パブリッククライアントの場合は次のオプションをNewに追加します。

public.WithCache(&TokenCache{"ファイル名"})

コンフィデンシャルクライアントの場合は次のオプションをNewに追加します。なぜ違う名前なのか・・・

confidential.WithAccessor(cache)

まとめ

今回もバッチコマンドを想定してAzureADと認証するためのライブラリを使った認証を試してみました。

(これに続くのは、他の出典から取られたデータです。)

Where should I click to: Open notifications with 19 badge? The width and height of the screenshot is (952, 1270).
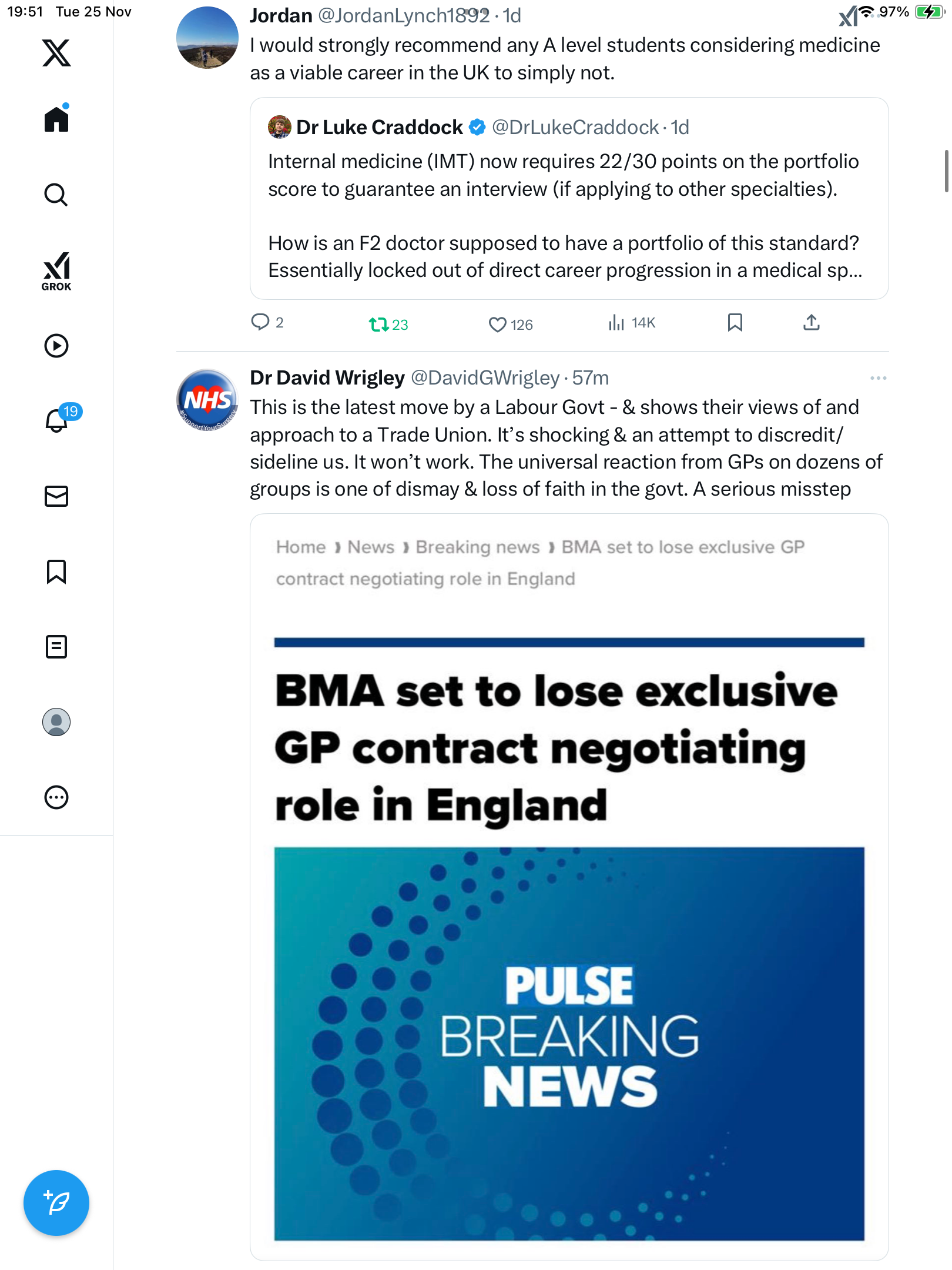(x=56, y=420)
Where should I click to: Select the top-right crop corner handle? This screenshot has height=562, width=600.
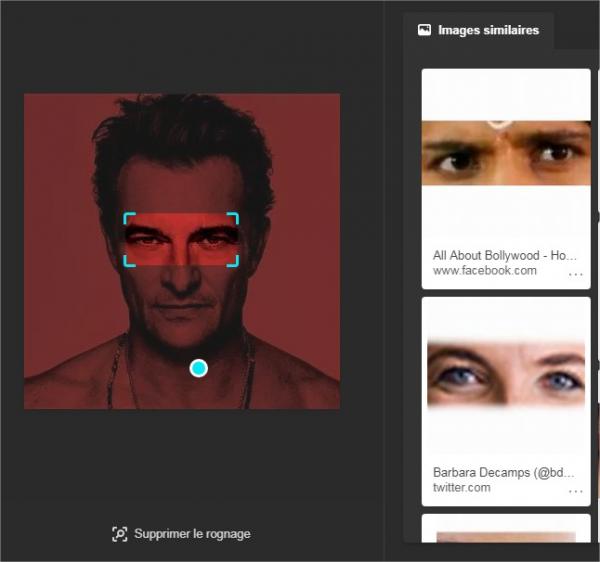point(235,216)
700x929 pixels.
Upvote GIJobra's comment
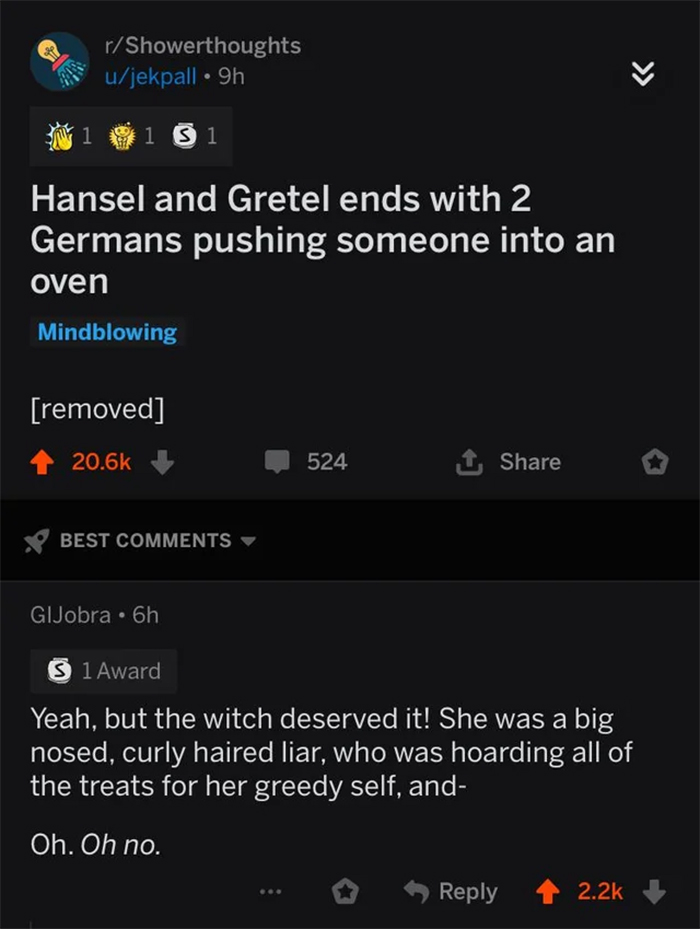coord(546,891)
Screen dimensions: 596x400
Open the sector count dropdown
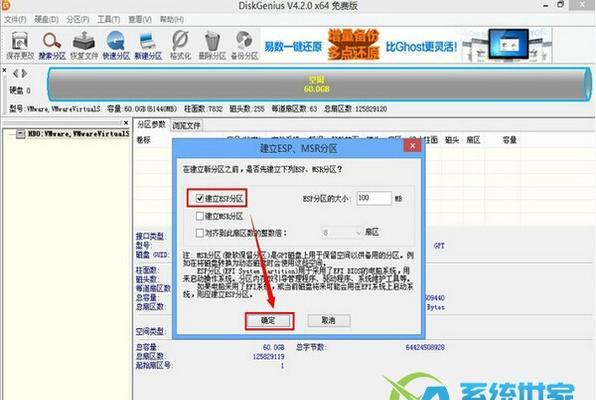click(x=342, y=232)
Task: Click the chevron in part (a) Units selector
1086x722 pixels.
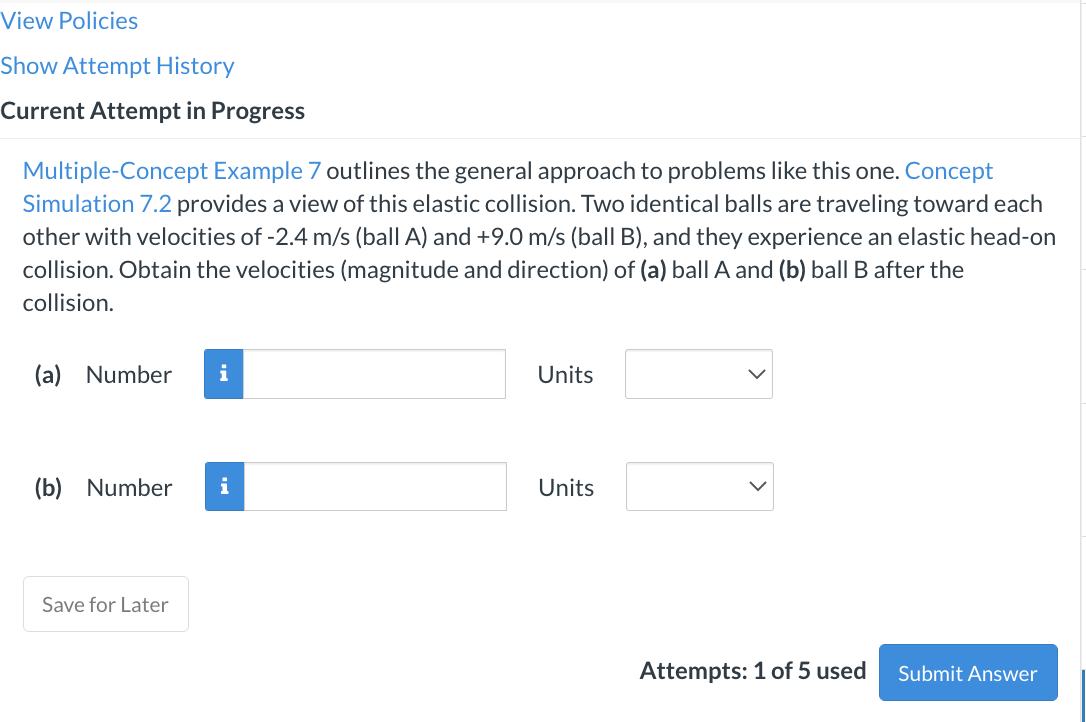Action: pos(755,374)
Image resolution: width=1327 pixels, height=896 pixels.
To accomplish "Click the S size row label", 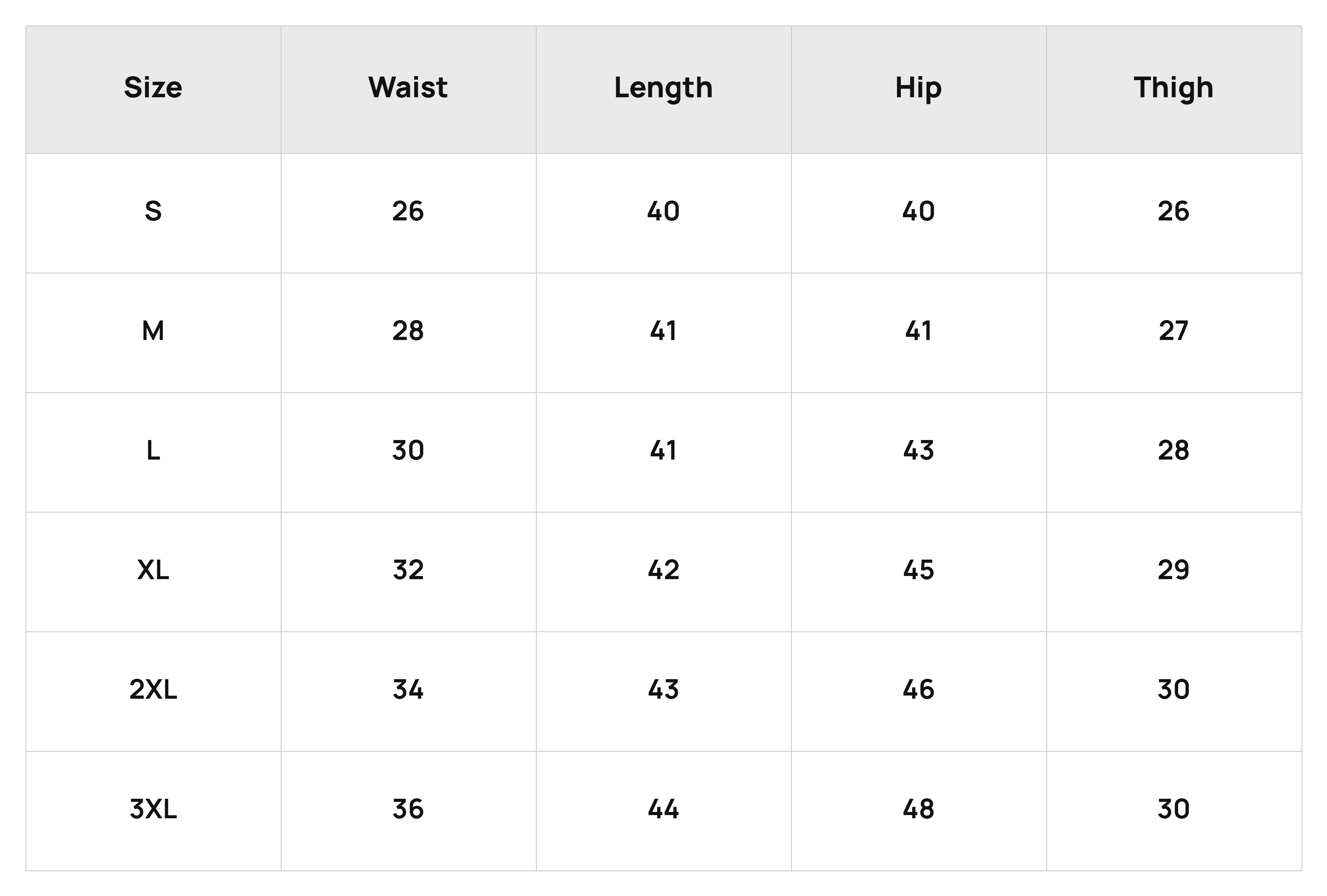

この手の検証は、アプリケーションのコード側だけではなく、接続先のAzureADの設定によっても接続が失敗する可能性があります。また、このあたりの設定はクリティカル度が高いため、アクセスできる人はなるべく少なくする運用がされることがほとんどです。特に受託開発で、お客さん側でAzureADの設定を管理している場合など、開発側では直接コンソールが触れずに、エスパーしながら試行錯誤しなければならない場面があります。お客さん側にも時間を取ってもらわないといけないし、自由な試行錯誤が難しかったりと、靴の裏から足の裏を掻くようなもどかしいことになります。
前回と今回のエントリーは、そのような場合にも対応できるように、AzureAD側の設定の依頼が投げやすいように、開発のストレスを下げたい、という思いで管理画面側の設定もなるべく具体的に書いています。

MSAL系のライブラリにはたくさんの実装がありますが、ウェブフロントエンドもGoも、APIはほぼ一緒でした。Javaとかみてみてもすぐにキャッチアップできそうです。簡単で安全な接続ができるため、接続先がAzureADであれば積極的にMSALシリーズを活用してみると良いと思いました。